-- Start Excerpted passage --

We did a personality test for a fun homeschooling project.

The results scared me to my core.

My daughter, the one who has been slowly asserting dominance over me every time my back has been turned since she was, oh, about two months old, has a personality that is – get this – most similar to a lion.

And my personality?

Not a lion tamer. Nope.

Not a blue whale, larger than life.

Not a great white shark, terrifying those within a several kilometre radius.

My personality, most unfortunately, given that I have a lion-like child trying to bite me whenever I’m not looking, is best compared to . . .

. . . a sweet and gentle creature whose favorite past time is to play.

My personality is most similar to that of an otter.

“And HOW is an otter supposed to lead a lion?” I yelled at God that day, kicking the path as I walked.

“All that kid wants to do is eat me!”

Try being David when your child is Goliath. Sure, it’s one thing to vanquish Goliath in a one-off contest using an unexpected weapon. But LEAD Goliath, David? Day after day? Good luck!

And that’s my job.

Also the strategy of “hide a bit and hope to survive until, oh, 8:30 am when the school bus comes each day” won’t work for me.

Nope.

This kid is with me 24/7.

We homeschool.

What was I thinking taking on this mammoth task?

“God!” I called out, my anger turned to desperation. “How is an otter supposed to parent a lion?”

And the picture He gave me in my mind that day as I walked changed everything.

The picture was of an otter, front legs straight out and entirely touching the ground, tail wagging.

Now pause here because this picture has meaning to dog owners. This is the position dogs assume to indicate it’s playtime.

And the rest of the picture?

The lion assumed the same pose, following the cues of the otter. Behind the roaring facade, she wanted to have fun.

She just didn’t know how.

Play with her, God whispered.

And I was given a tool that unlocked my daughter’s heart and opened a new parenting door for us, leading to a beautiful place.

I understood what He was whispering.

The lion will WILLINGLY submit to the otter so she can play.


The next day, when that little lion led me to an emotional place I never wanted to visit again, I stopped myself from following her lead.

I wasn’t in the mood to play.

But “Let’s play,” I announced.

I thought, “Let’s play a game where I try not to wring your little neck.”

But when I took the reigns, went with my natural strengths, and played with her, even though I didn’t feel like it, the little lion unwound herself and laughed a bit. And she hugged me.

And she was so dang cute that we played a little longer, and soon, I was having a great time, too.

I was leading again.

She naturally followed.

But this is the weird thing.

She came under my leadership for the rest of the day.

Fifteen minutes of play transformed her into a little lion-otter, expectantly waiting for me to help fun tickle her side at any moment.

And I made it through that homeschooling day.

Reflecting that night with a glass of wine, I asked my husband to promise to help me remember to proactively PLAY with my little lion so I could dominate her.

Er. . . LEAD her, I meant to write.

Whatever.

The point is that God has a solution to our EVERY problem.

And who knows? Maybe this strategy would work in other situations?

Try it with your boss. Tell him he’s a loser, and then laugh. See if you get that promotion after all!

You’re welcome!

Good luck!


God, thank you that our mammoth problems are tiny piles of sand to You, that can be blown away with one breath of Your Spirit. Speak to us and remind us to hide beneath Your wings, the place where You hand out both love for us, and wisdom for our myriad challenges, we pray.

He will cover you with his feathers. He will shelter you with his wings. His faithful promises are your armor and protection.

-- End Excerpted passage --
-- Start Provided information --

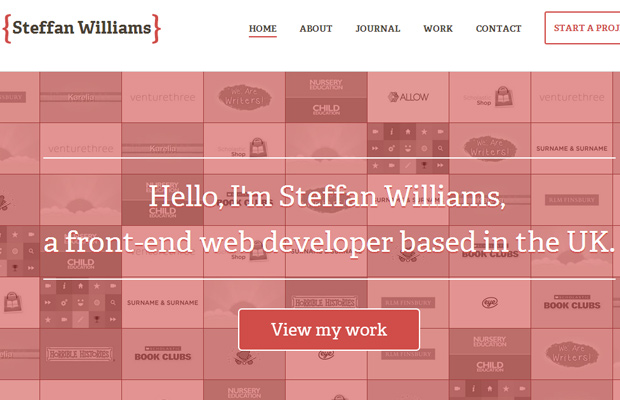Viewport: 620px width, 400px height.
Task: Open the Nursery Education Child Education top tile
Action: click(x=326, y=97)
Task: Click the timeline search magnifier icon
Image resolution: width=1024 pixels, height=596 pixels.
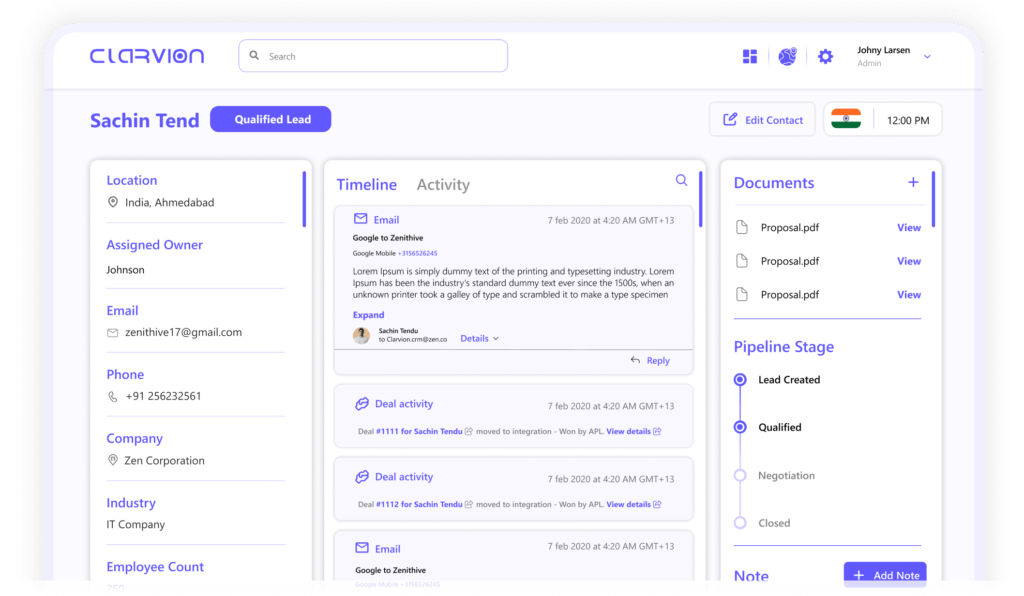Action: (x=681, y=181)
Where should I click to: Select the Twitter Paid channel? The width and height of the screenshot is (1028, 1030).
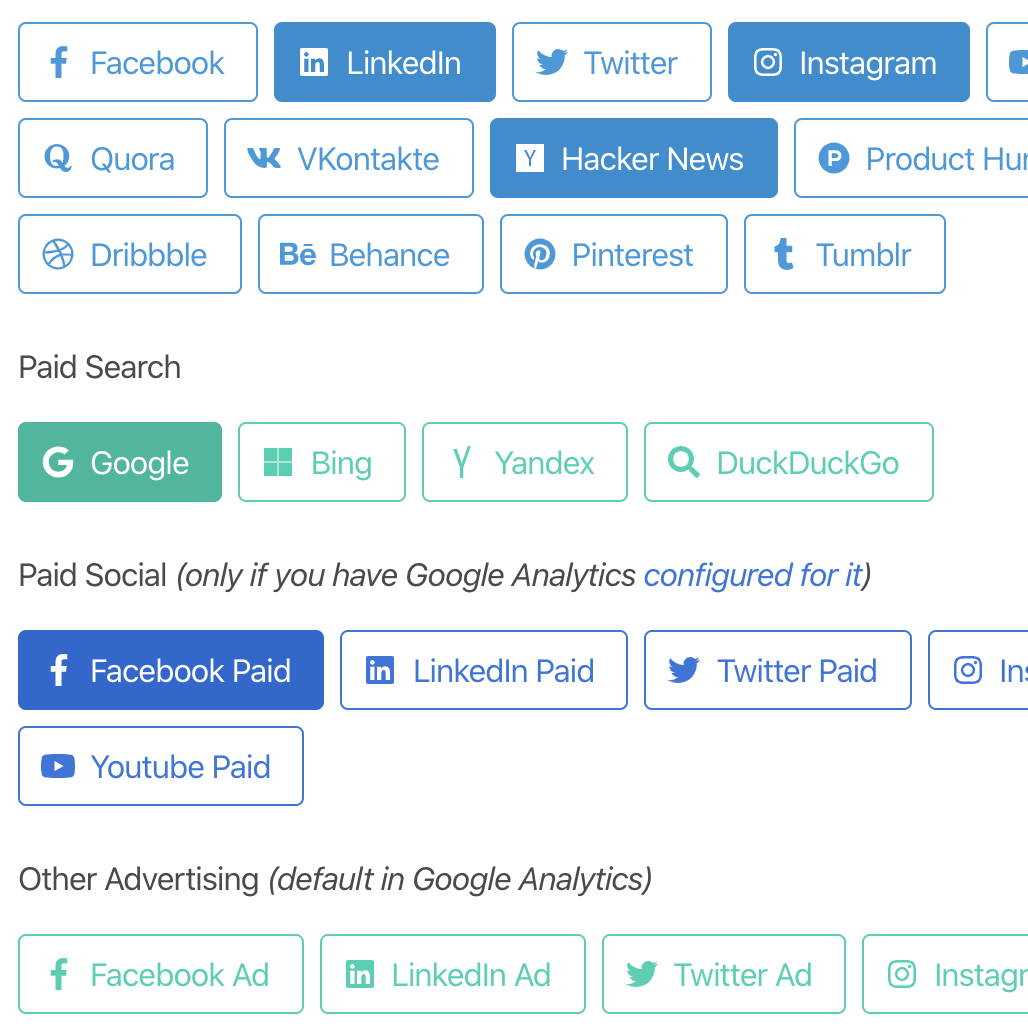click(777, 670)
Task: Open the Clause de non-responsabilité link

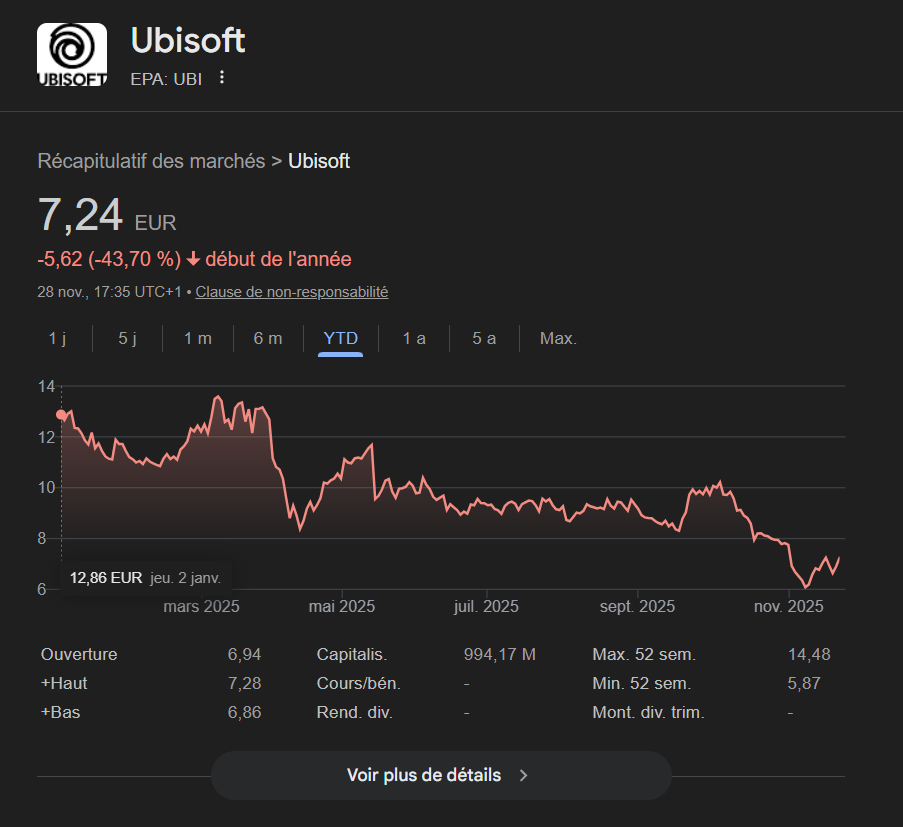Action: click(291, 292)
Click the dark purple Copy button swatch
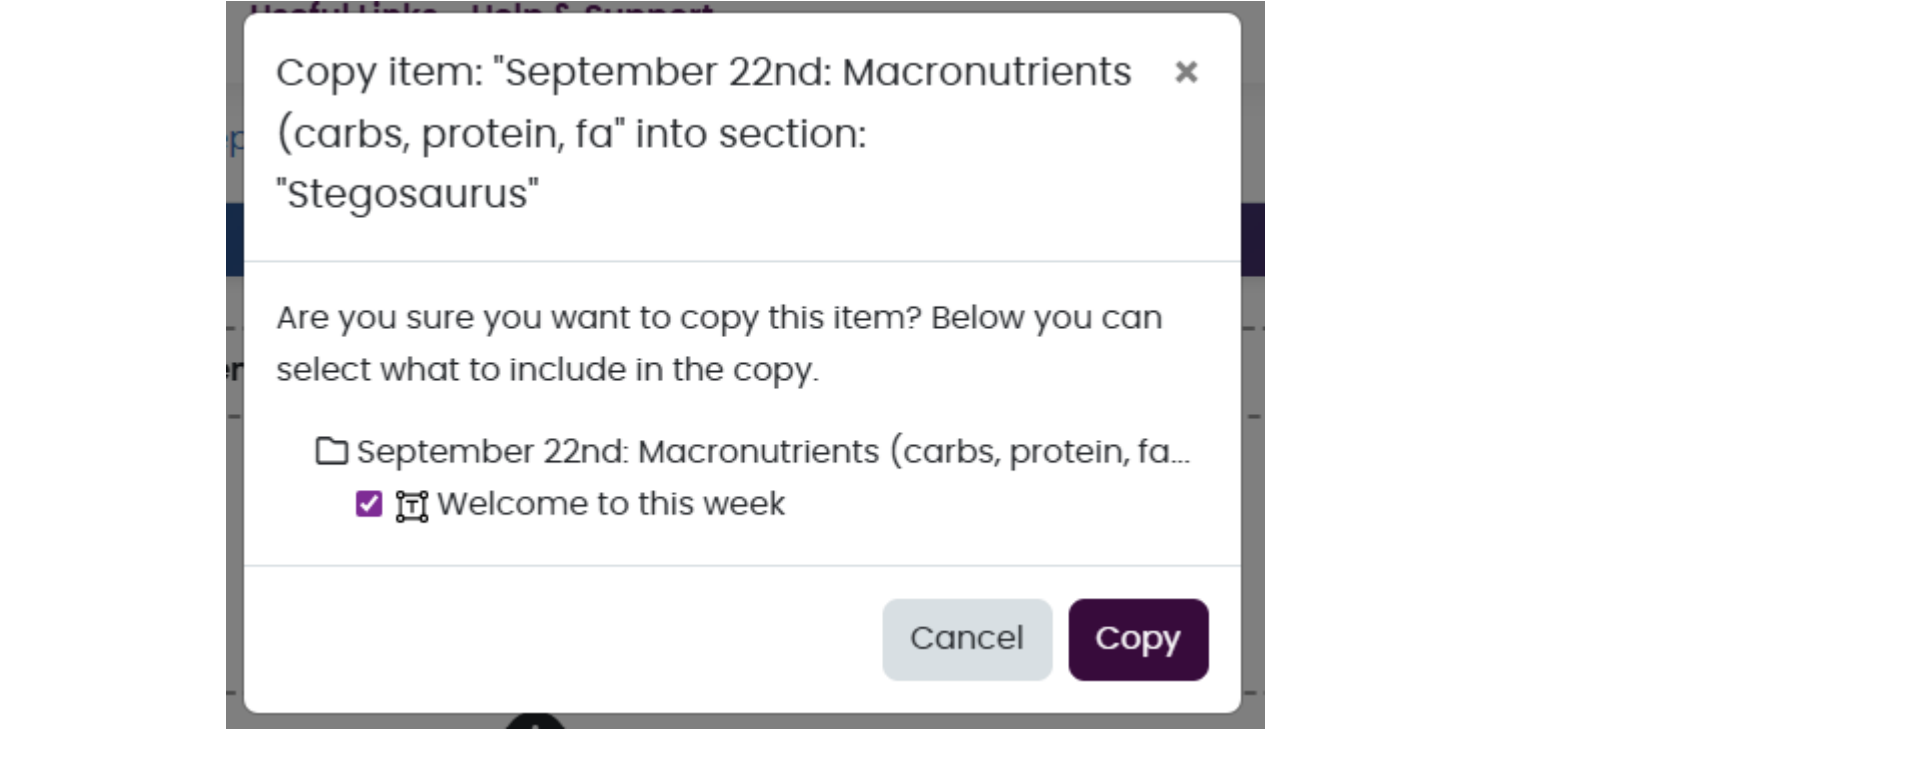This screenshot has width=1930, height=764. (x=1139, y=638)
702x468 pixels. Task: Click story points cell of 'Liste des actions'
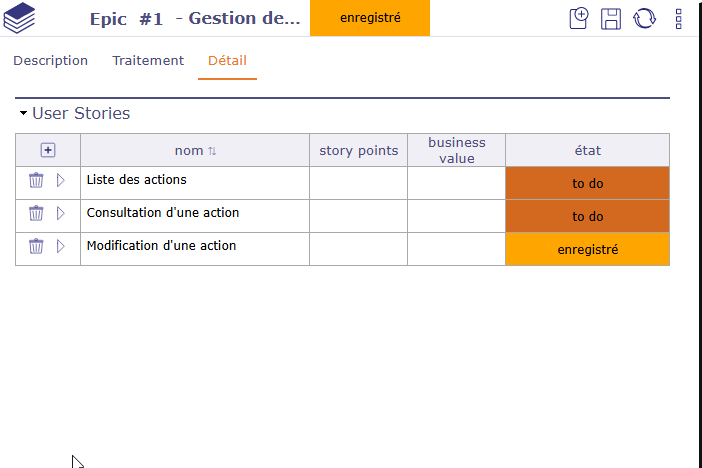coord(358,183)
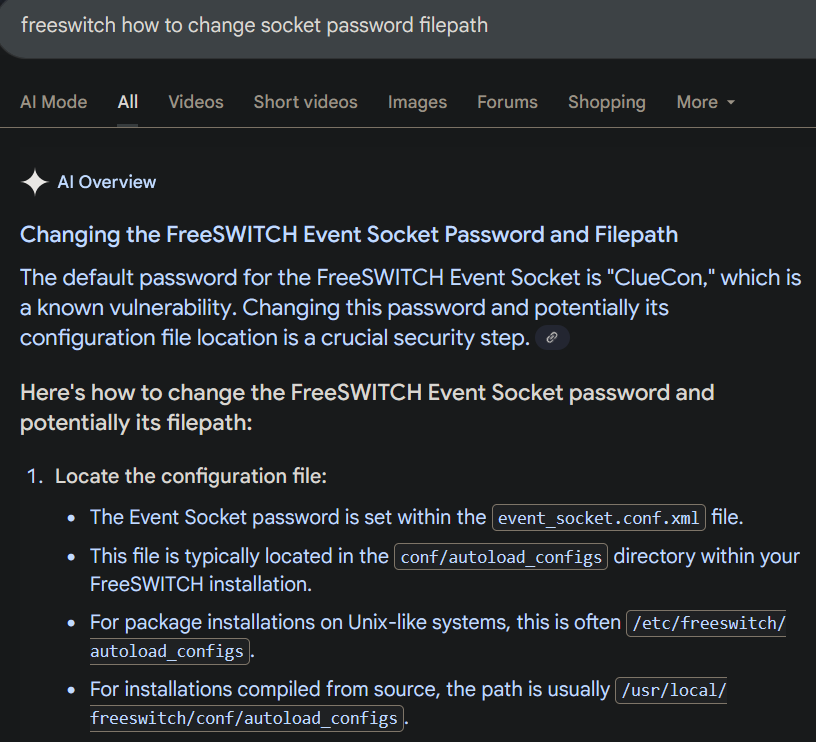Open the Videos tab

click(196, 102)
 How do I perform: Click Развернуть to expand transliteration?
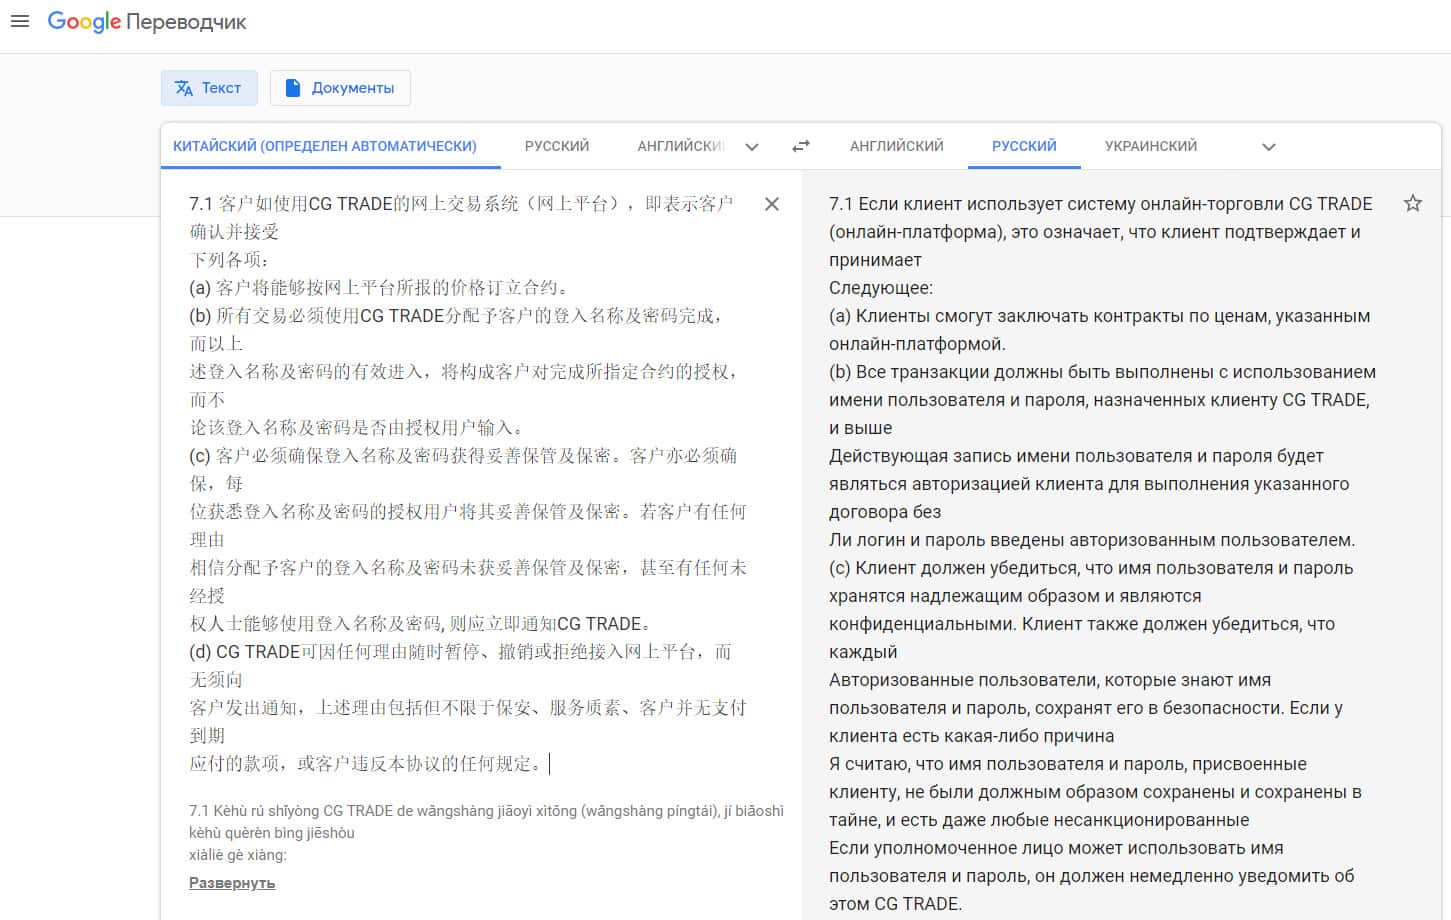pyautogui.click(x=232, y=883)
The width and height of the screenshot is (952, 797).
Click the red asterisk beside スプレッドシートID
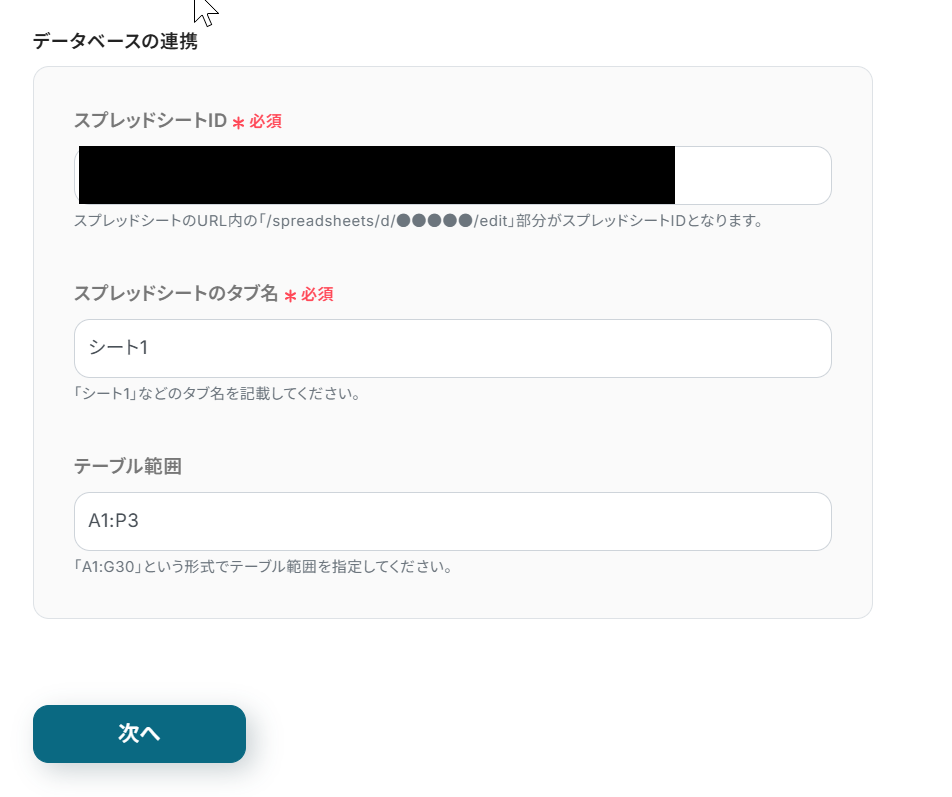point(238,122)
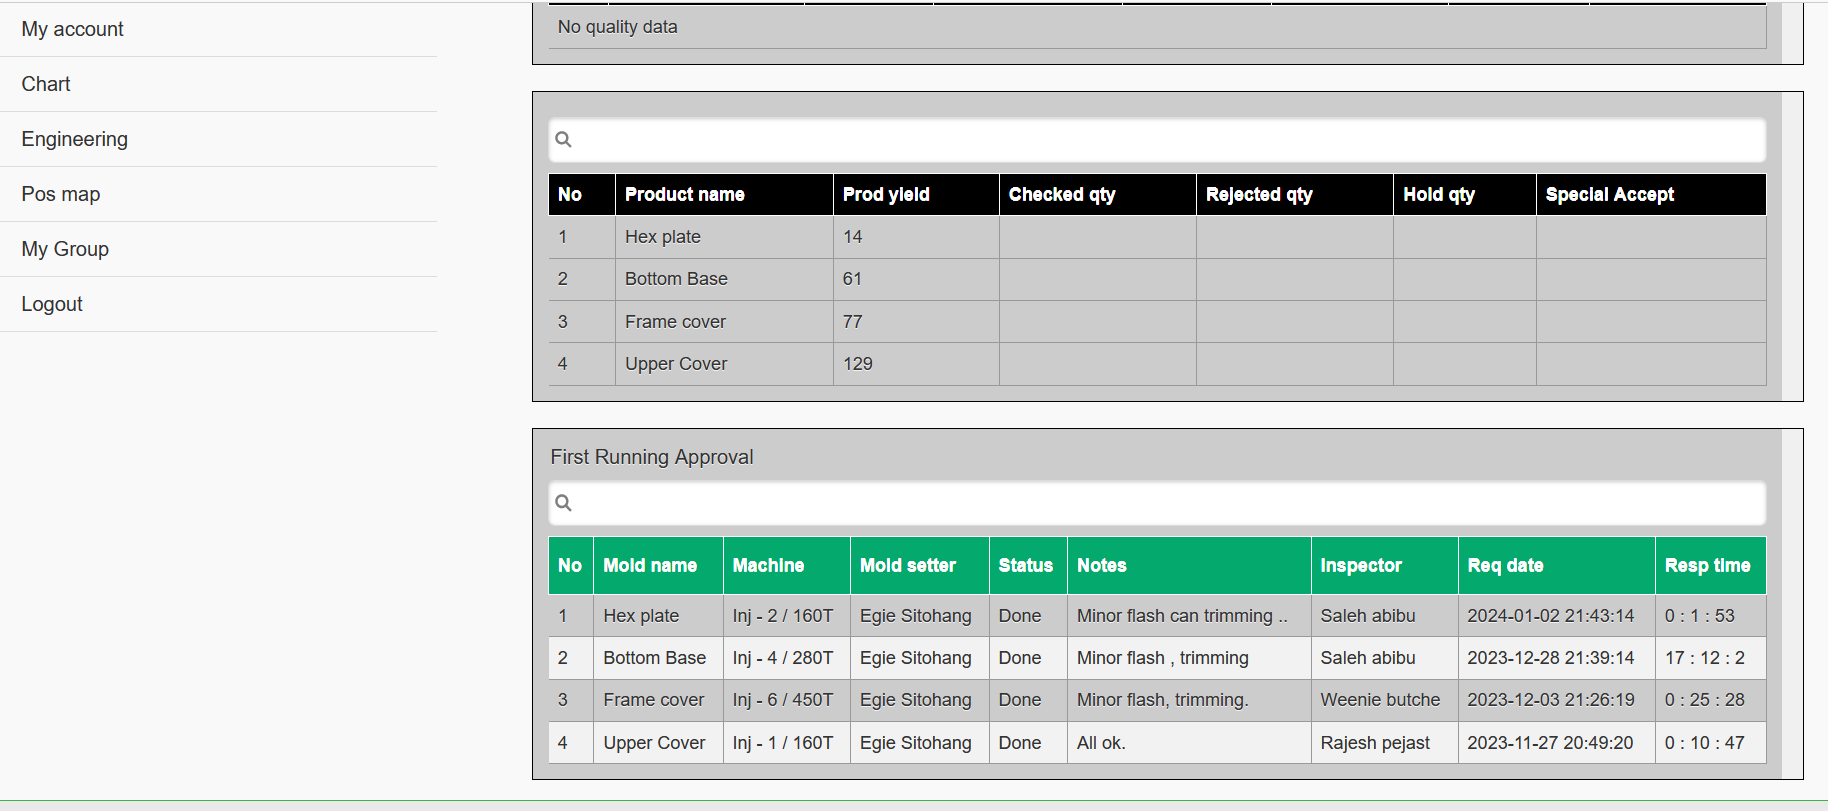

-- End Provided information --

_Tasks_:
1. Sum up the homeschooling post in two sentences.
2. In the homeschooling post, what does the otter's pose in the picture mean to dog owners?
3. Return the part of the homeschooling post starting with "We homeschool." and going on through "walked changed everything.".

_Expected outputs_:
1. After a personality test for a homeschooling project matched the writer's daughter to a lion and the writer to an otter, the writer asked God how an otter could lead a lion and was given a mental picture of both animals in a playful pose. The next day the writer followed the whispered advice to play with the daughter, who laughed, hugged the writer and came under the writer's leadership for the rest of the day.

2. It is the position dogs take to show that it's playtime.

3.
We homeschool.

What was I thinking taking on this mammoth task?

“God!” I called out, my anger turned to desperation. “How is an otter supposed to parent a lion?”

And the picture He gave me in my mind that day as I walked changed everything.